Reverse shoulder arthroplasties have progressed in recent decades to become the most popular type of arthroplasty. Short stems with metaphyseal fixation have been developed to preserve bone stock and facilitate possible revision. Accurate positioning of these implants can be challenging using the superolateral approach. This study aimed to evaluate the clinical and radiologic results of reverse short-stem arthroplasties using a superolateral approach with a minimum of 2 years’ follow-up. Between January 2015 and December 2016, a total of 76 patients underwent reverse shoulder arthroplasty surgery (79 shoulders) using a short uncemented humeral stem for shoulder arthritis with irreparable rotator cuff tear. Arthroplasties for post-traumatic osteoarthritis were excluded. Functional outcomes were assessed using Constant Score, American Shoulder and Elbow Surgeons Standardized Shoulder Assessment Form (ASES), visual analog scale (VAS), and range of motion. Radiographic analysis was used to evaluate component loosening, implant position, and implant filling ratio. The mean age was 70.8 years. At a mean of 38.8-month follow-up, there were significant improvements in Constant score (44.2 to 87.9, P < .001), ASES score (36.2 to 84.3, P < .001), and VAS score (6.8 to 0.4, P < .001). Forward flexion improved from 89°to 131°(P < .001), and external rotation improved from 25° to 36°(P < .001). No evidence of periprosthetic loosening was visible. Mean varus of the humeral stem was 1°(±6°). The mean glenoidal inclination was 98°(±7°), which corresponds to a lower tilt of 8°. The average filling ratio was between 50% and 60% in both the metaphysis and the diaphysis. The clinical results obtained in this study were satisfying, with a significantly low complication rate. Hence, short-stem reverse shoulder arthroplasty using a superolateral approach, while taking particular care to protect the deltoid, remains our method of choice.
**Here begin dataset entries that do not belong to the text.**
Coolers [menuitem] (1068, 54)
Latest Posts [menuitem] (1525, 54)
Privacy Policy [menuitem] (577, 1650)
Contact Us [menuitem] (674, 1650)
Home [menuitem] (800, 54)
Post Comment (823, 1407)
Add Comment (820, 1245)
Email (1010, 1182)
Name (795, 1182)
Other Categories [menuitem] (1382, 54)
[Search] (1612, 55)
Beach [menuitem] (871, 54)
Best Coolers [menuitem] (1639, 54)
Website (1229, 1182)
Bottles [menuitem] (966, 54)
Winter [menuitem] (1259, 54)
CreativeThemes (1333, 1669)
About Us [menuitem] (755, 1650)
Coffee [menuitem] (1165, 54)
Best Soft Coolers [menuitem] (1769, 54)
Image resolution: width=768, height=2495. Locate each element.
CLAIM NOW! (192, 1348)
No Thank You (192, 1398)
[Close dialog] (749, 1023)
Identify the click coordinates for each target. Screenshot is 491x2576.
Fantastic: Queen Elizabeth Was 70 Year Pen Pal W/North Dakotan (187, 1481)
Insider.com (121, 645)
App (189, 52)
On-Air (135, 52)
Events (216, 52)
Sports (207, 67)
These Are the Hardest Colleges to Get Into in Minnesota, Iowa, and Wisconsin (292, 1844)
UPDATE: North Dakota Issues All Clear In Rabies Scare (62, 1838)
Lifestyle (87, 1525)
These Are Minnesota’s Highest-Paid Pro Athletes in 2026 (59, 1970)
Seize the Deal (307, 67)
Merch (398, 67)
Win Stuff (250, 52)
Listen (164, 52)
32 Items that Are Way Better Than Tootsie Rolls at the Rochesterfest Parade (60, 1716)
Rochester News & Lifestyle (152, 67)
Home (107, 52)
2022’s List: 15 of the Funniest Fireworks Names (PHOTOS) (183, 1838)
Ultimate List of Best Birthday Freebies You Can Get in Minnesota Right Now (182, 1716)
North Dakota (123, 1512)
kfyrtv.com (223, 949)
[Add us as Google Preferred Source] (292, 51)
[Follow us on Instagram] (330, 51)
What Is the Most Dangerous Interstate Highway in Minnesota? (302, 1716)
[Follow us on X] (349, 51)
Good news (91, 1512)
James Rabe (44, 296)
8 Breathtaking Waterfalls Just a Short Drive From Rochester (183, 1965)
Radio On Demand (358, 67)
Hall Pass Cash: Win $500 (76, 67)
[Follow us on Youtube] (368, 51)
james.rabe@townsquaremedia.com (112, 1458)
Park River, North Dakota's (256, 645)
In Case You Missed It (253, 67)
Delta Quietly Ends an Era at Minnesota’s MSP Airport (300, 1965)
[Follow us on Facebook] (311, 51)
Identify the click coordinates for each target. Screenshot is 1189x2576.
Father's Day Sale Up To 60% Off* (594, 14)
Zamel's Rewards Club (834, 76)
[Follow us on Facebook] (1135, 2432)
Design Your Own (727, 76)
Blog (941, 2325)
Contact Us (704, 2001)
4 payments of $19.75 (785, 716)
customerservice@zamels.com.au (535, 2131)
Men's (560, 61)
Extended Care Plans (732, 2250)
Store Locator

Rasch analysis of the Disabilities of the Arm, Shoulder and Hand (DASH) instrument in patients with a humeral shaft fracture

02-12-2019 – Esther M.M. Van Lieshout, Kiran C. Mahabier, Wim E. Tuinebreijer, Michael H.J. Verhofstad, Dennis Den Hartog, Hugo W. Bolhuis, P. Koen Bos, Maarten W.G.A. Bronkhorst, Milko M.M. Bruijninckx, Jeroen De Haan, Axel R. Deenik, P. Ted Den Hoed, Martin G. Eversdijk, J. Carel Goslings, Robert Haverlag, Martin J. Heetveld, Albertus J.H. Kerver, Karel A. Kolkman, Peter A. Leenhouts, Sven A.G. Meylaerts

Journal Article

The Disabilities of the Arm, Shoulder and Hand (DASH) instrument was developed to assess the disability experienced by patients with any musculoskeletal condition of the upper extremity and to monitor change in symptoms and upper-limb function over time. The 30 items are scored on a 5-point rating scale. The Dutch-language version of the DASH instrument (DASH-DLV) has been examined with the classical test theory in patients with a humeral shaft fracture. This study aimed to examine the DASH-DLV with a more rigorous and extensive analysis by applying the Rasch model. Data of 400 patients included in a multicenter, prospective study comparing operative and nonoperative treatment of adult patients with a humeral shaft fracture were used. The person-item map, item fit statistics, reliability, response category ordering, and dimensionality were examined. Raw data were converted to linear measures using the Rasch model. The DASH-DLV showed a good fit to the Rasch model, except for item 26 (“Tingling [pins and needles] in your arm, shoulder or hand”). The person reliability was 0.92. In general, the category functioning of the 5-point rating scale was working well. Dimensionality analysis revealed that the DASH-DLV is a unidimensional scale. Differential item functioning for sex was not detected, and only item 26 exhibited differential item functioning as a function for age. The DASH-DLV fits the stringent Rasch model in a clinical situation with a group of adult patients with a humeral shaft fracture. Adequate measurement for scientific research can be obtained to evaluate longitudinal intervention research.